Heute, Samstag, wird in Bad Ischl die Europäische Kulturhauptstadt 2024 eröffnet. Das Salzkammergut leidet an Overtourism, Abwanderung, Leerständen, strukturellen Schwächen und immer noch kaiserlichen Klischees. Doch wie ist es um die Zukunft der einstigen Salzkammer bestellt? Das Potenzial ist enorm.

20. Januar 2024 - Wojciech Czaja
In den letzten Tagen hat das Wetter wunderbare Arbeit geleistet. „Schön zugezuckert hast du’s“, sagen die einen, „perfektes Timing“, die anderen. „Ohne Schnee wär’s zwar auch gut gewesen, aber so ist’s noch viel, viel besser.“ Global Home heißt die hausgroße Skulptur des oberösterreichischen Künstlers Herbert Egger, sechs mal vier Meter im Grundriss, zusammengenagelt aus rund tausend Leisten, aus sägerauem, unbehandeltem Fichtenholz, 5000 Laufmeter in Summe.
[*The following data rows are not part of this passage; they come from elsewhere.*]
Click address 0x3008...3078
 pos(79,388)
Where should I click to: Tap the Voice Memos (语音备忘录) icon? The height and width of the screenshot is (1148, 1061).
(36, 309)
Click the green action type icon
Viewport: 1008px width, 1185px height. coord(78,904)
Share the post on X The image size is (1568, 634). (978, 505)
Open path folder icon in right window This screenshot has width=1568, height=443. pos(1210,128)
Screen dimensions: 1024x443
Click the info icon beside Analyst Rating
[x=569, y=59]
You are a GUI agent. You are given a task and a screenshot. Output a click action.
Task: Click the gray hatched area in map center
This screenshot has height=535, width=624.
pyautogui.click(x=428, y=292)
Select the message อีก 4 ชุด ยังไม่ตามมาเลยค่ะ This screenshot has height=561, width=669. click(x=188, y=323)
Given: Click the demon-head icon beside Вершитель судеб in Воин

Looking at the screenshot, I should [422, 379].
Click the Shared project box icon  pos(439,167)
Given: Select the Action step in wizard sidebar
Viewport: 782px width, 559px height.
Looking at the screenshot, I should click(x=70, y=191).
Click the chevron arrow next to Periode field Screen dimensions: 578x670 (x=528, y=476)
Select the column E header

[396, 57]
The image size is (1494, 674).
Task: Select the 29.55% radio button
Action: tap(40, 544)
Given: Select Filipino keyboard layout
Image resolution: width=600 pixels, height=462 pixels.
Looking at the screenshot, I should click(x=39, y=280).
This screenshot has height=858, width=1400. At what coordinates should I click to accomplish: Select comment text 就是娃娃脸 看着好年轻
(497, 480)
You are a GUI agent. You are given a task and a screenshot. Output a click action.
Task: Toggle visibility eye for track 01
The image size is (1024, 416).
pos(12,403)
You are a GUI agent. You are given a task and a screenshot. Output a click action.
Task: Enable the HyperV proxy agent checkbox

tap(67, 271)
„Es ist ein Haus für die Natur“, sagt Egger, eingepackt in Daunenjacke und Wollmütze wie alle hier an diesem sonnigen Sonntagvormittag, zwei Grad unter null. „Denn während der Mensch in dieses globale Gebäude keinen Zutritt hat, bietet es in den Zwischenräumen zugleich ein Zuhause für Fauna und Flora. Für Samen, die angeweht werden, für Insekten aller Art, für Vögel, die hier ihre Nistplätze einrichten werden.“

An diesem versteckten Platzerl in St. Konrad, unten am Kotbach, umgeben von einem Wäldchen, wo sich kaum ein Tourist hinverirrt, entfaltet das temporäre Kunstwerk einen gewissen surrealen Zauber. Das Publikum ist begeistert. Und sogar der Grundstückseigentümer, alles andere als ein Kunstkenner, wie er selbst meint, habe das Land gerne zur Verfügung gestellt, denn schließlich, sagt er, ganz ehrlich, was solle man da unten sonst machen?

„Ordentlich Reibung“

Doch das sehen nicht alle so. Am Stammtisch oben im Ort, erzählen die Leute bei der Vernissage, Kunstschaffende und Kulturinteressierte aus dem Salzkammergut, die einen mit Prosecco-Glas, die anderen mit Bierflasche in der Hand, da höre man auch ganz andere Dinge. Wozu das Ganze! Was für eine Verschwendung von Steuergeldern! Und überhaupt, am besten, man fackelt die Hütte so schnell wie möglich ab!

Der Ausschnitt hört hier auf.